Materials and Methods
Animals
Angus beef cattle, which were divergently selected for blood serum IGF-I concentration, were used as the experimental animals. Selection began in1989 at the Eastern Ohio Resource Development Center (EORDC), using 100 spring-calving (50 high line and 50 low line) and 100 fall-calving (50 high line and 50 low line) purebred Angus cows with unknown IGF-I levels. Each year, four bull calves with the highest and four bull calves with the lowest IGF-I concentration were selected for breeding within the selection lines (Davis and Simmen, 1997). A total of 185 (cattle born in spring, 1995 through spring, 1996), 426 (cattle born in spring, 1995 througn fall, 1997) and 80 (cattle born in spring, 1995) cattle were genotyped for the intron 5 SSCP, exon 6 HinfI, and intron 2 MspI polymorphisms, respectively.
Methods
Genomic DNA was isolated from blood samples collected during the IGF-I selection experiment. Polymerase chain reaction (PCR) was used to amplify the regions of interest. For the intron 5 variation, a fragment of 360 bp was amplified with primers (forward 5'-CCTCTGTCCATGGGATTTTC-3' and reverse 5'-AAATGTCCCCCAGAACTCAG-3'). The PCR was performed in a 30 ml reaction volume containing 10 pmol of forward primer and the same amount of reverse primer, 200 mM dNTP's, 1x reaction buffer, which contained 1.5 mM MgCl2, 1 unit of Taq-DNA polymerase, and 100 ng of genomic DNA as template. Conditions were 97oC for 2 min, followed by 35 cycles of 95 oC for 45 seconds, 63 oC for 1 min, and 72oC for 90 seconds. After 35 cycles, reactions were finished by an extension of 5 min at 72 oC, and finally bulked at 4 oC in a DNA Thermal Cycler.
For the exon 6 HinfI polymorphism, the primers were designed and the PCR conditions were followed as previously described (Woollard et al., 1994). The PCR reaction mixture was the same as the one for the intron 5 variation described above. For the intron 2 MspI polymorphism, a 3,000 bp fragment was amplified with primers (forward 5'- CTGTTCCTTTCTGTCATTAT-3' and reverse 5'-AGGAAAACCATGACTCAA-3'). The PCR reaction mixture was again the same as the one for intron 5 described above. Conditions were 97oC for 2 min, followed by 35 cycles of 95 oC for 45 seconds, 52 oC for 1 min, and 68 oC for 90 seconds. After 35 cycles, reactions were finished by an extension of 5 min at 72 oC and finally bulked at 4 oC.

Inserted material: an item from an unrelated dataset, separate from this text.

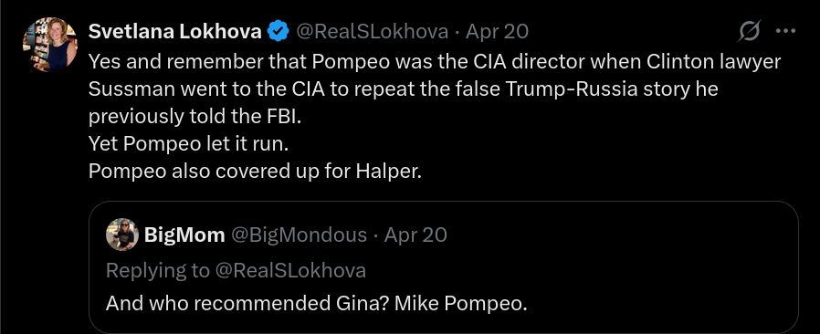Screen dimensions: 820x334
Task: Click the BigMom display name
Action: coord(184,235)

When amplification of the 360 bp intron 5 fragment was achieved, SSCP was performed to screen for mutations within the amplified segment. The samples were loaded on 8% polyacrylamide gels and run in 1x TBE buffer at 200 to 250 volts for 16 to 20 hours at a constant temperature of 10°C. Gels were stained with 0.01% Ethidium Bromide for 10 min and viewed under UV light. A total of 185 Angus cattle were genotyped for this marker.
To genotype animals for the two RFLPs, the corresponding PCR products were digested with restriction enzymes HinfI and MspI, respectively, and the digested DNA was run on an agarose gel. The gels were viewed under UV light. A total of 416 and 80 animals, respectively, were genotyped for these two polymorphisms.